WHAT IS NEEDED — The required output is the exact text of the lines from the line containing "Task: Click the LICENSE.md file icon" through the final line below, inclusive, without pictures.

(Collected data entries)
━━━━━━━━
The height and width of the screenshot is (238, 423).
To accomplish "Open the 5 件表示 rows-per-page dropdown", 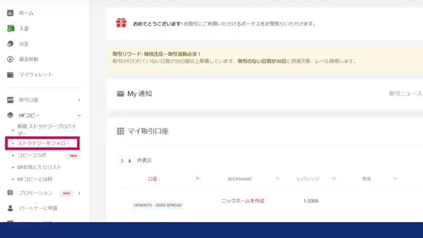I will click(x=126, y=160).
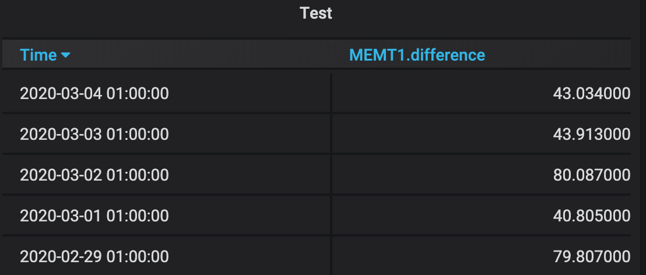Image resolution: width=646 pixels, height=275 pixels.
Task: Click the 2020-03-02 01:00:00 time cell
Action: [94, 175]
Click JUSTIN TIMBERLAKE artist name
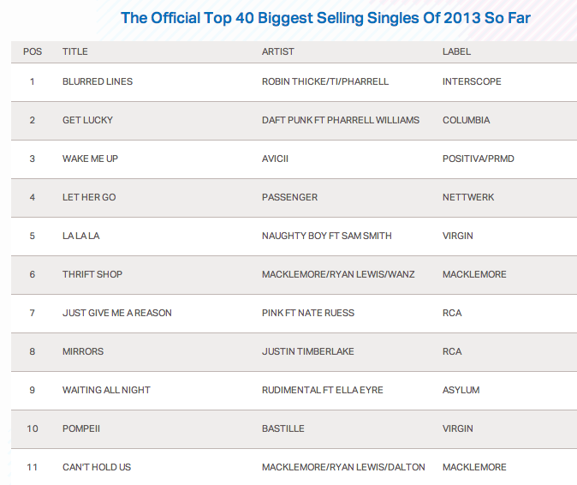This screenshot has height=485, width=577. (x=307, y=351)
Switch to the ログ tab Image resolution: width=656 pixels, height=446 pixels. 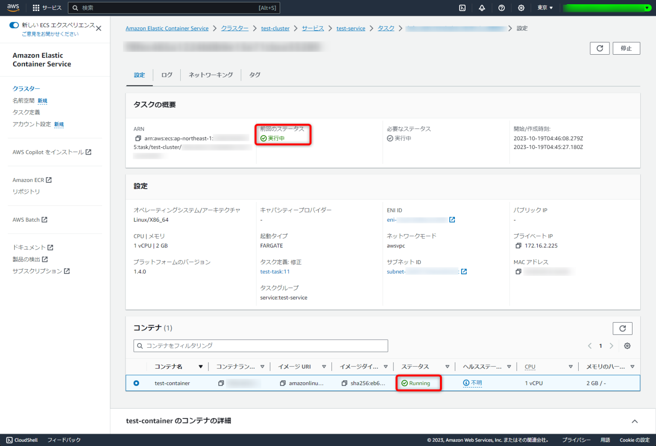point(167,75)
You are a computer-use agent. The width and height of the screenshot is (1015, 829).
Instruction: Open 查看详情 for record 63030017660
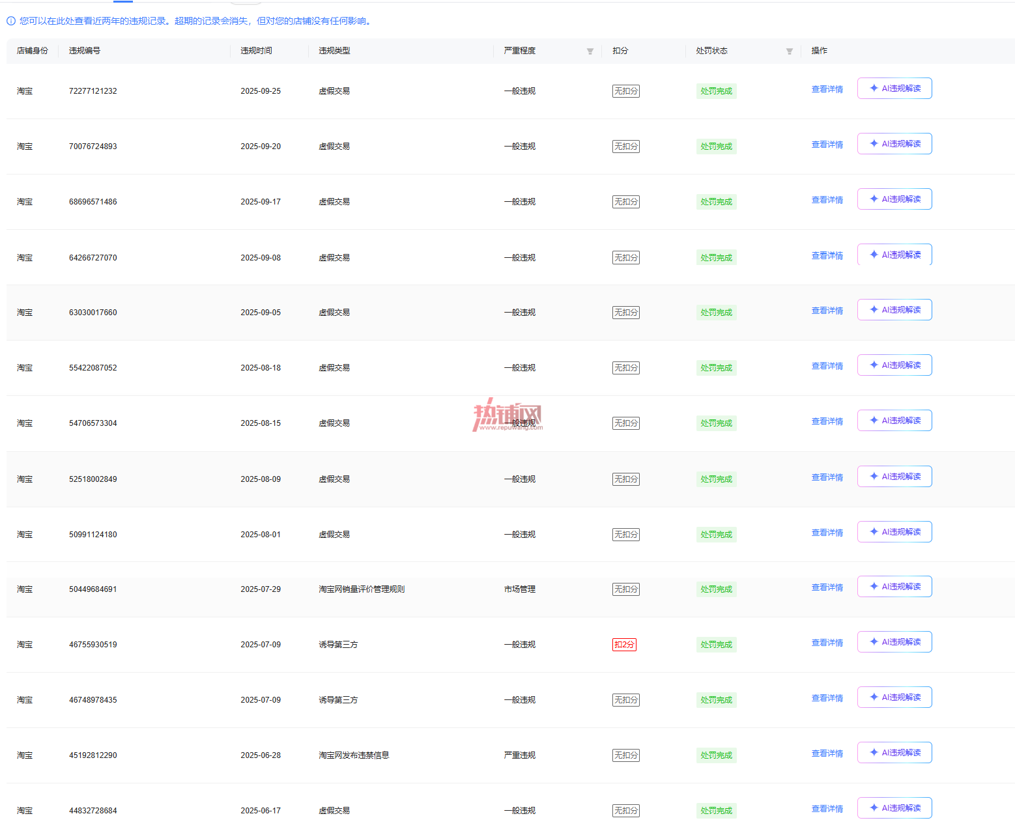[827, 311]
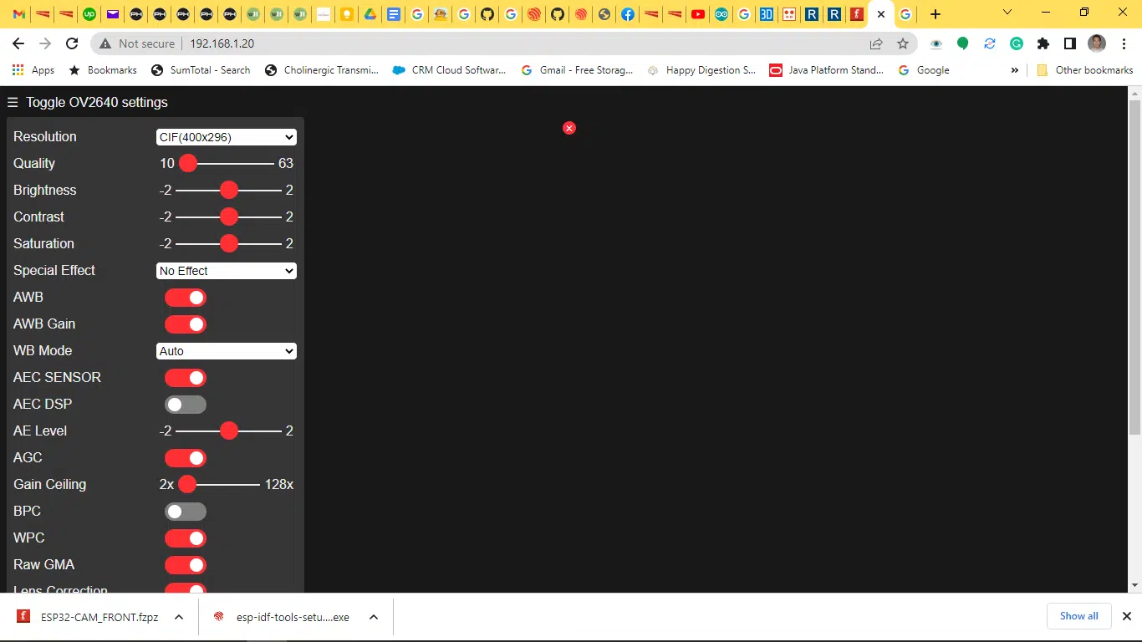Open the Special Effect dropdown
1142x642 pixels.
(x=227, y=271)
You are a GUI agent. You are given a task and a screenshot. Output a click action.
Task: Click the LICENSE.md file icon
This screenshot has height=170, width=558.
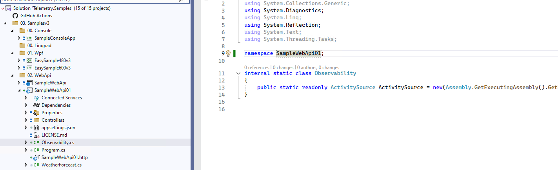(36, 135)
━━━━━━━━
ANSWER SECTION —
Task: Click the LICENSE.md file icon
This screenshot has height=170, width=558.
(36, 135)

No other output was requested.